Obwohl die Lactobacillus pentosus-Bakterien natürlich vorkommen, reichern sie sich während des Fermentationsprozesses an.

Die begrenzte Verfügbarkeit von Nährstoffen, der hohe Salzgehalt und der niedrige pH-Wert der Salzlake sowie das Vorhandensein von antimikrobiellen Substanzen wie Phenolverbindungen und Oleuropein schaffen eine raue Umgebung, in der Bakterien nur schwer überleben und sich vermehren können.

Die Forscher entdeckten jedoch, dass das Bakterium Lactobacillus pentosus Gene enthält, die es ihm ermöglichen, in der feindlichen Soleumgebung zu überleben – dank seiner Fähigkeit, bestimmte Kohlenhydrate zu verstoffwechseln, und der einzigartigen Struktur seiner Zellmembranen.

Die Forscher kamen zu dem Schluss, dass das Bakterium aufgrund dieser Anpassungsmechanismen auch in der Lage ist, die Schwermetalle biologisch zu binden.

„Die Bakterien, die das Zurückhalten dieser Partikel ermöglichen, befinden sich bereits in der Olive am Baum“, sagte Abriouel. „Während der Fermentation vermehren sich diese Mikroorganismen aufgrund ihrer Fähigkeit, in einer Umgebung mit niedrigem pH-Wert zu wachsen, und, wie wir gesehen haben, auch in Gegenwart dieser Schwermetalle, die sie binden können.“

Die Forscher verglichen zudem die Fähigkeit der Lactobacillus pentosus-Bakterien, die Schwermetalle sowohl vor als auch nach der Fermentation biologisch zu binden. Sie stellten fest, dass die Bakterien dies nach der Fermentation weitaus effektiver taten.

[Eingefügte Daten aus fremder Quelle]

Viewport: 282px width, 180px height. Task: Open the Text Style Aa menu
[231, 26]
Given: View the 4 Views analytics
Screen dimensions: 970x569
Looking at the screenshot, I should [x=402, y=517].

„In Bakterien beherbergen Plasmide [kleine DNA-Moleküle innerhalb einer Zelle, die von der chromosomalen DNA getrennt sind] zusätzliches genetisches Material, das im Chromosom vorhanden ist und an verschiedenen Prozessen wie der Resistenz gegen Krankheitserreger oder Antibiotika beteiligt ist“, sagte Abriouel. „Durch die Fermentierung können diese Bakterien wachsen, und in diesem Lebensraum exprimieren sie eine Reihe von Genen, wie beispielsweise dieses [das bei der biologischen Bindung der Schwermetalle hilft], deren Zweck es ist, es [den Bakterien] zu ermöglichen, in der Umwelt zu existieren und zu überleben.“

Tatsächlich stellten die Forscher fest, dass die Lactobacillus pentosus-Bakterien nach der Fermentation eine zwei- bis achtfache Steigerung ihrer Fähigkeit zur biologischen Bindung der Schwermetalle aufweisen.

In der Studie untersuchten die Forscher diesen Prozess an der Olivensorte Aloreña, die den Status einer geschützten Ursprungsbezeichnung (g.U.) aus Málaga besitzt.

Die Forscher gaben an, dass sie planen, die Lactobacillus pentosus-Bakterien auch bei anderen Olivensorten weiter zu untersuchen, um deren Zusammenhang mit Schwermetallen besser zu verstehen.

Die Ergebnisse ihrer ersten Studie wurden in der Fachzeitschrift Nature veröffentlicht.